Jelly-like Mucus: Irritation or infection triggers increased protective mucus production.
Yellow-Green: This is pus. Bacterial infection is present and must be treated.
Staining To The Hair Below The Eyes: Tears overflow when tear drainage is blocked. This is called epiphora and is most common in flat-faced Persians.
Damage to the cornea, known as ulcerative keratitis, can be caused by infection or during fights. Local swelling occurs, causing a cloudy appearance. Abrasions can develop into ulcers. Viral corneal damage is often accompanied by sticky conjunctivitis that can glue the eyelids together. Treatment: Your vet will clean the eyes and use appropriate antibiotics. Urgent surgery may be needed to save the eye.

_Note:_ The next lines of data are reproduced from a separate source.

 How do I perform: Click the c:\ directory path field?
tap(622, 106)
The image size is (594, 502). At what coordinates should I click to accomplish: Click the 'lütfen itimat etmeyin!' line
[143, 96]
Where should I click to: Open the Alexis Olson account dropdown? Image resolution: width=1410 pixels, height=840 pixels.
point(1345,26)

Prolapsed gland of the third eyelid, or cherry eye, is a somewhat rare condition that occurs in cats when the gland located at the base of the third eyelid breaks lose from its attachment to the lid and visibly pokes outward. It is mostly hereditary, particularily so with the Burmese and Persian breeds. Treatment: Options include your vet removing part of the gland or forcing the gland to stay put by tacking down the migrating portion to the inner part of the third eyelid. You can keep the eye clean by removing any discharge accumulating in the inner corner of the eye. Flushing the eye with a mild boric acid solution is also advised.
Cataracts In Cats:
A cataract in your cat is a loss of transparency in part or all of the lens. A complete cataract creates a crystalline white lens with a slightly yellow tint. Physical injury is the most common cause of a single cataract, while sugar diabetes is the most common cause of bilateral cataracts. Treatment: Cataracts can be removed if and when they cause complete blindness.
Known causes of either partial (subluxation) or complete (luxation) lens position changes include trauma from cat fights to road traffic accidents, inflammation of the anterior chamber of the eye, glaucoma, or simply aging. Treatment: Surgery is usually needed.

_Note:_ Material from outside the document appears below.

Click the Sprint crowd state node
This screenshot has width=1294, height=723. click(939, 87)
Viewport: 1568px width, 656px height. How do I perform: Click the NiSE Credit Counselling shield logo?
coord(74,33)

In a healthy cat, there is a constant, slow exchange of liquid from inside the eye into the general circulation. Glaucoma occurs when this fluid is produced faster than it is removed, causing a buildup of pressure in the eye. Symptoms of glaucoma in your cat include squinting, excess tearing, avoidance of light, and swelling to the eye. Treatment: Surgical removal of the eye may be necessary.

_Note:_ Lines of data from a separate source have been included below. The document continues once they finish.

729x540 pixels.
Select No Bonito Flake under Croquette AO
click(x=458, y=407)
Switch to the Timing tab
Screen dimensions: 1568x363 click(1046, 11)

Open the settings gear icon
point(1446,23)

Progressive retinal atrophy, an inherited deterioration to the retina, is rare in cats, but through trauma or disease the retina may become detached. Treatment: Your cat's retina can be "spot welded" back in place by laser surgery.
Blindness in your cat can be caused by diabetes; high blood pressure associated with kidney, heart, or other systemic illness; or by eye injuries. How a cat handles blindness depends on its personality and on its owners. Only you, your cat, and your vet can decide how to manage your blind cat.
Entropion (Eyelid Rolled Inward) occurs sporadically as a hereditary defect in the Persian but can occur in any cat because of scarring of the lower lid following a bout of purulent conjuntivitis or a lacerated eyelid. The rolled in lid produces eye irritation with tearing and severe squinting. Treatment: Entropion in the adult cat can be corrected by surgery.
Stenosis (Blockage) Of Nasolacrimal Ducts:
Overflow of tears caused by a blockage in the tear draining system. A cat may be born with an inadequate tear draining system, but in many cases nasolacrimal occlusion is the result of scarring from eyelid injuries acquired in cat fights. Other causes are chronic infection in the duct system and plugging of the ducts by thick secretions, dirt, or grass seeds. Treatment: A vet uses a special fluorescein dye to determine the point of obstruction, which is usually flushed out using a nasolacrimal probe. Antibiotics are also used as a treatment, to clear any infection in the duct system.
Viral and chlamydial eye infections and fight wounds are the most common causes of eye disorders in cats. An inflammation to the iris is often an indication of systemic disease, such as generalized viral infection or cancer.